With respect to preemption of state law, the HITECH Act references the provisions in the Social Security Act that set forth the general rule preempting contrary state laws, but excepting from that general rule a state law that “relates to the privacy of individually identifiable health information.” §13421(a). The HITECH Act data breach provisions themselves are contained in Subtitle D – Privacy of the Act and the legislative history is replete with references to the provisions as protective of patient privacy, so it would be difficult to argue that state data security breach laws that apply to health information do not also “relate to the privacy of health information.” Therefore, to the extent that a state security breach law similarly pertains to health information and is more protective of such information than the new federal provisions, it would appear not to be preempted by the security breach provisions in the HITECH Act, and business associates and covered entities, to the extent that they are covered by both federal and state laws, would be required to comply with both laws.
When are these provisions effective?
The effective date of the breach notification provisions depends upon when the Secretary of HHS issues implementing regulations.

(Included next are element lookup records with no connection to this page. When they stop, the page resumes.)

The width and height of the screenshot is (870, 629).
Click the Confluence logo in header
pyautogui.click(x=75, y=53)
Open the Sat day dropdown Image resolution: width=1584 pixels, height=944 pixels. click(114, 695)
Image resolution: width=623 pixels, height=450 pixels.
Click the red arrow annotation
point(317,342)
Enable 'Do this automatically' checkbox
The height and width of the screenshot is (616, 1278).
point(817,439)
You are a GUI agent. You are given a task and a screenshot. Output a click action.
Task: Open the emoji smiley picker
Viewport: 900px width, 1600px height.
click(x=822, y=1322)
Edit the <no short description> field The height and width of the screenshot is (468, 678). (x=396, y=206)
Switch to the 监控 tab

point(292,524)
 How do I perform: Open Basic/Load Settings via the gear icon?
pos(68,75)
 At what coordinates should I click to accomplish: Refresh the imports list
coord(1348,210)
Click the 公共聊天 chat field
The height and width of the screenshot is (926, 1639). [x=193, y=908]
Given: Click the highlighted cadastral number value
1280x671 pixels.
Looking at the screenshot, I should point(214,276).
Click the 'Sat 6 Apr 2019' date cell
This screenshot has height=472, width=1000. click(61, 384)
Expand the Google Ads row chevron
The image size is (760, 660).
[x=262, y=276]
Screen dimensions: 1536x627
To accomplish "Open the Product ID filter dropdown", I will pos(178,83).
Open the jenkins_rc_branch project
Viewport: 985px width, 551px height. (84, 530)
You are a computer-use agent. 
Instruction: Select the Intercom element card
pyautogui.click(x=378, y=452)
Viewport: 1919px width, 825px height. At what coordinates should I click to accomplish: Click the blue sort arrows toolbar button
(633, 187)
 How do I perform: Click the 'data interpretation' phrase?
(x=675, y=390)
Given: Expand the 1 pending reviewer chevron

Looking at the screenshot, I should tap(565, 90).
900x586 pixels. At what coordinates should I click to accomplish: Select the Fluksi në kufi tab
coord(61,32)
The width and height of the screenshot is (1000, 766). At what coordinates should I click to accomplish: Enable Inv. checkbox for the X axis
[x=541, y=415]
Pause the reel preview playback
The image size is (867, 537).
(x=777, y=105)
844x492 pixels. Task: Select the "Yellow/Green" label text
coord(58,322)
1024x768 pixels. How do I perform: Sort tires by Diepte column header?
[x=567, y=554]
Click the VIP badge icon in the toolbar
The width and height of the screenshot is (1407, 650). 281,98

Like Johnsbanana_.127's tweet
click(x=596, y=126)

The legislation directs the Secretary to issue interim final regulations within 180 days of enactment of the legislation, i.e., no later than August 17, 2009. §13402(j). The notification of breach provisions (both those applicable to “covered entities” and “business associates”) as well as the temporary provisions that apply to vendors, become effective 30 days following the issuance of the regulations and apply to breaches discovered on or after that date. Under that scheme the effective date should be no later than September 16, 2009.